Noch immer sieht sich Garweg als Teil einer „revolutionären Linken“. Seine gesellschaftliche Vision beschreibt er so: „Wir gingen davon aus: Wer die Frage nach einer gewaltfreien Gesellschaft stellt, die nicht dem Profit der Wenigen verpflichtet ist, der Spaltung der Menschen in schwarz und weiß, in arm und reich oder in Mann oder Frau, muss sich irgendwann zwangsläufig mit der Frage von struktureller Gewalt des Systems, revolutionärer Gegenbewegung und revolutionärer Selbstverteidigung auseinandersetzen.“
Solidaritätsdemo vor Haftanstalt: „Einen Kugelschreiber für Daniela Klette“
Auch heute noch hält Garweg den Kampf gegen die gesellschaftlichen Zustände für notwendig. Dabei nimmt er auch die erstarkende Rechte in den Blick, deren Erstarken Ausdruck der „allgemeinen Krise des Kapitalismus“ sei. Doch auch die anderen Parteien seien hier keine Alternative, da sie Forderungen nach einer rechteren Politik schon lange übernommen hätten. „Die großen Probleme der Menschheit: Zerstörung der ökologischen Lebensbedingungen, Nationalismus, Krieg und Armut werden objektiv im Kapitalismus nicht gelöst werden können“, heißt es in seinem Brief.
Garweg fordert Solidarität mit Inhaftierten und Untergetauchten
„In einer Situation der Schwäche hat es viel bedeutet und es hat Mut gemacht: die Solidaritätsdemonstration im März in Berlin für die Freiheit von Daniela und die Solidarität mit uns Illegalen“, so Garweg in seinem Brief.

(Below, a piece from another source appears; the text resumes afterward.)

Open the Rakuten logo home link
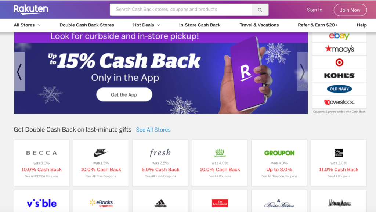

Die „bürgerliche Gesellschaft“ hätte für Garweg nichts anderes vorgesehen als „eingesperrt oder erschossen zu werden“, doch sie hätten es geschafft, sich dem zu entziehen. Das könne ihnen „niemand mehr nehmen“. Nun fordert er eine „Solidarisierung“ mit Daniela Klette und den Wiederaufbau einer „antikapitalistischen, sozialrevolutionären und internationalistischen“ Linken.
„Es wird Zeit – es ist Zeit -, sich zu bewegen“ schließt er den mit „Martin“ unterschriebenen Brief – der Name, unter dem er in Berlin auf einem Bauwagenplatz gelebt haben soll.